Robert Crooks Stanley (1876-1951)


1950 Obituary [1]

Robert Crooks Stanley, who died on 12 February 1951, was a man of outstanding accomplishments in many fields - mining, scientific, industrial, financial, and educational. He provided the leadership through which The International Nickel Company of Canada, Ltd., has emerged as one of the world's leading mining and metallurgical enterprises. Under his guidance ores with which metallurgists had long struggled in an effort to separate the nickel contents, have been made to yield this metal in ever-increasing quantities, as well as copper, platinum, and many by-product metals.
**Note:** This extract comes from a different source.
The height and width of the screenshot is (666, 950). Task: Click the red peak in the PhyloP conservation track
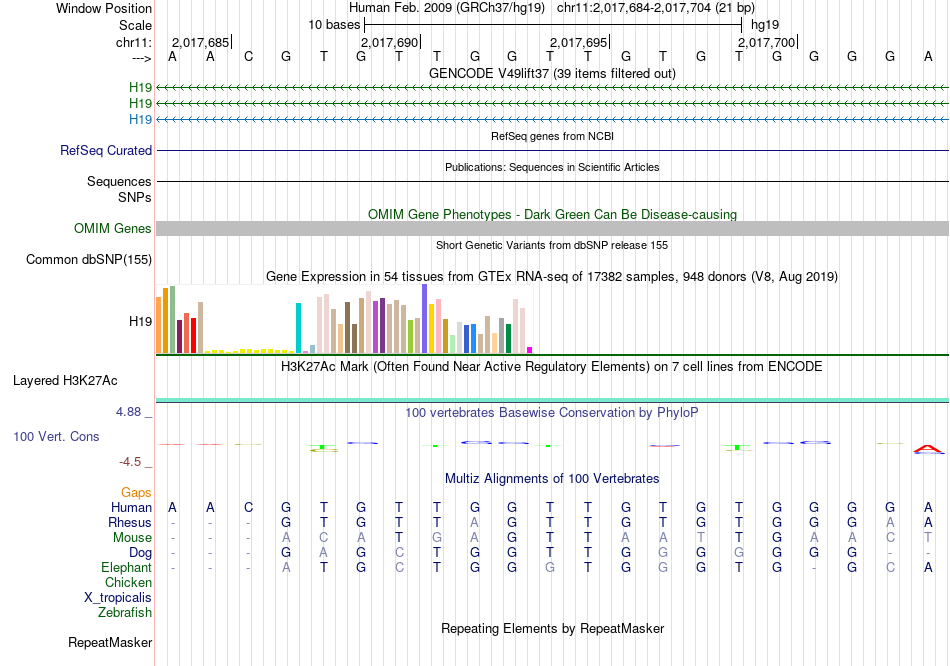click(x=928, y=448)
International Nickel, of which he had been President from 1922 until February, 1949, and Chairman from 1937 to the time of his death, is today the world's largest producer of nickel and the platinum metals, - and is the greatest single producer of copper in the British Empire.

Mr. Stanley was born on 1 August 1876, in Little Falls, New Jersey, the son of Thomas and Ada (Crooks) Stanley. He was for a time instructor of manual training at nearby Montclair High School to help finance his technical training at Stevens Institute of Technology in New Jersey.

Mr. Stanley received a mechanical-engineering degree at Stevens in 1899, and later served as the Institute's Chairman of the Board and Trustee for fourteen years. After his graduation from the Columbia School of Mines as a mining engineer in 1901, Mr. Stanley was employed by the S. S. White Dental Company of Philadelphia to investigate platinum placer sands in British Columbia. Upon his return from this field trip arrangements were made for him to assay samples at the precious-metals refinery maintained by a predecessor company of International Nickel at Bayonne. This proved to be his introduction to a career of almost fifty years with International Nickel.

In 1905 Mr. Stanley discovered Monel, which has since become one of the outstanding alloys for applications where strength, corrosion-resistance, and appearance are requisites. He effected numerous advances in nickel metallurgy, and his patented refining process became the basis for recovering nickel by electrolytic renting. As General Superintendent of International Nickel's Orford Works, Mr. Stanley was successful in substantially stepping-up nickel production to meet the demands of World War I, but when he became President of International Nickel in 1922 the industry was at its lowest ebb. Up to that time nickel had been consumed principally in the manufacture of armaments.

To promote industrial peace-time uses of the company's products, one of his initial efforts was the formation of a Development and Research Division, through which thousands of commercial peace-time applications for nickel were established. International Nickel thus became one of the first metal companies in North America to pursue research vigorously. It was my great pleasure to join Mr. Stanley and his associates at this time in their initial programme of research.

As a result of the rapid rate of increase in nickel consumption, the development of an adequate and dependable supply of the metal for world industry became an essential part of Mr. Stanley's programme. As early as 1924 he began to prepare his Canadian productive organization on a basis which, only a few years earlier, would have been regarded as fantastically large. A nickel mill and smelter were built at Copper Cliff, Ontario, the Frood Mine was developed into one of the world's largest mines, and an electrolytic copper refinery was built. Outstanding in this programme was the consolidation with The Mond Nickel Company, Ltd., early in 1929 to form the present International Nickel Company of Canada, Ltd.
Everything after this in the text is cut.